___ THE INPUT ___

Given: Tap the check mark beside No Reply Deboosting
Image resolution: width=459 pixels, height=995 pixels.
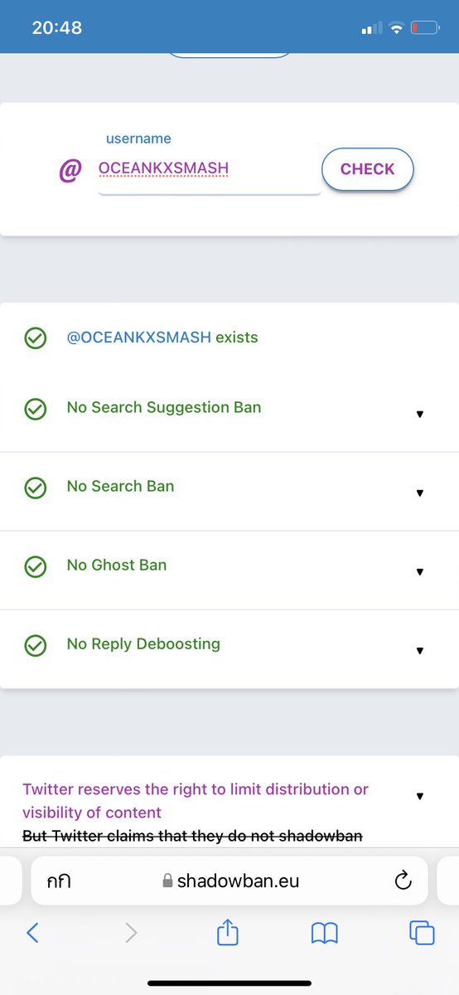Looking at the screenshot, I should point(36,646).
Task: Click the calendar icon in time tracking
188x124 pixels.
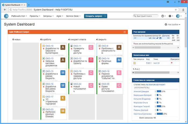Action: click(160, 38)
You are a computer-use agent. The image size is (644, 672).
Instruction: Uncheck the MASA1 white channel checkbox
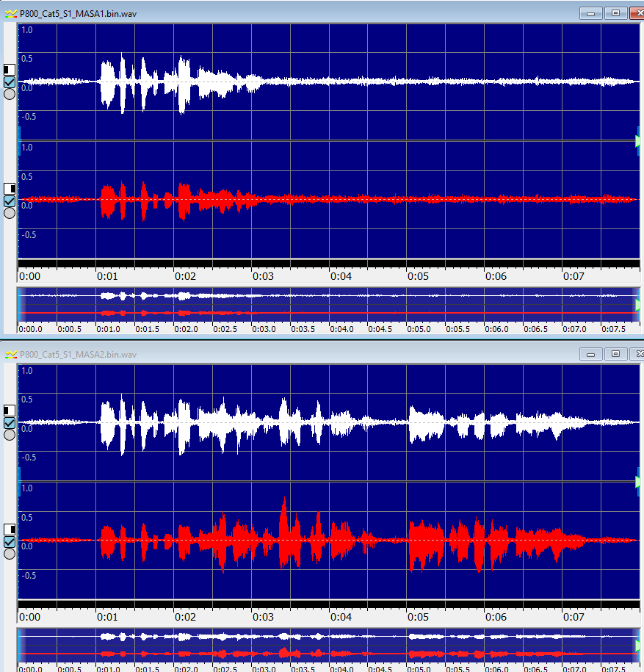pos(10,82)
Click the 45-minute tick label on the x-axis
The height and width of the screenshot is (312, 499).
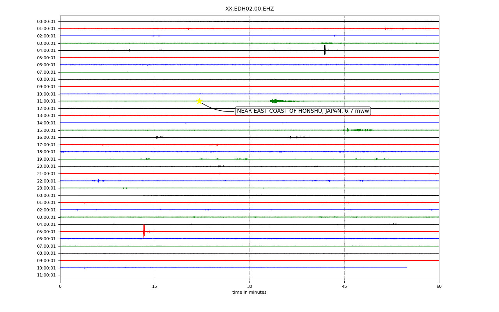tap(344, 286)
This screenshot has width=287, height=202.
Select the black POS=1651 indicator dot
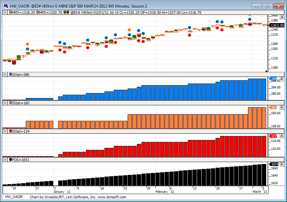11,160
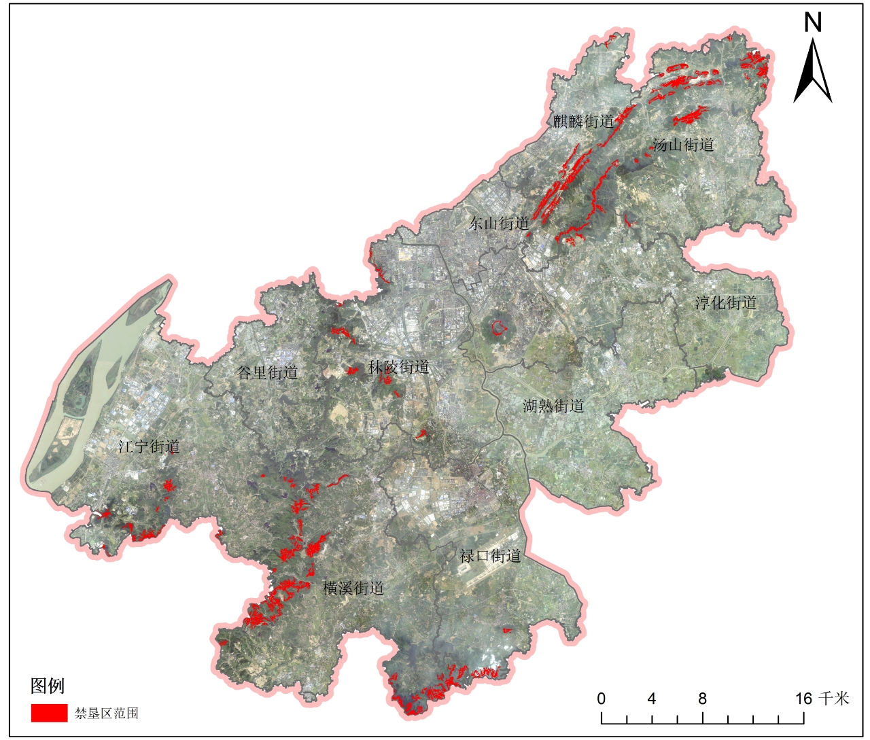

___

■ AIM OF THE EXERCISE: Type out all the records verbatim, minus images.

■ ANSWER AREA:
Given: Tap the check mark beside No Reply Deboosting
Image resolution: width=459 pixels, height=995 pixels.
Looking at the screenshot, I should point(36,646).
Task: Click the calendar icon in time tracking
188x124 pixels.
Action: click(160, 38)
You are a computer-use agent. The image size is (644, 672).
Instruction: Uncheck the MASA1 white channel checkbox
pos(10,82)
Click the 45-minute tick label on the x-axis
The height and width of the screenshot is (312, 499).
tap(344, 286)
This screenshot has width=287, height=202.
Select the black POS=1651 indicator dot
11,160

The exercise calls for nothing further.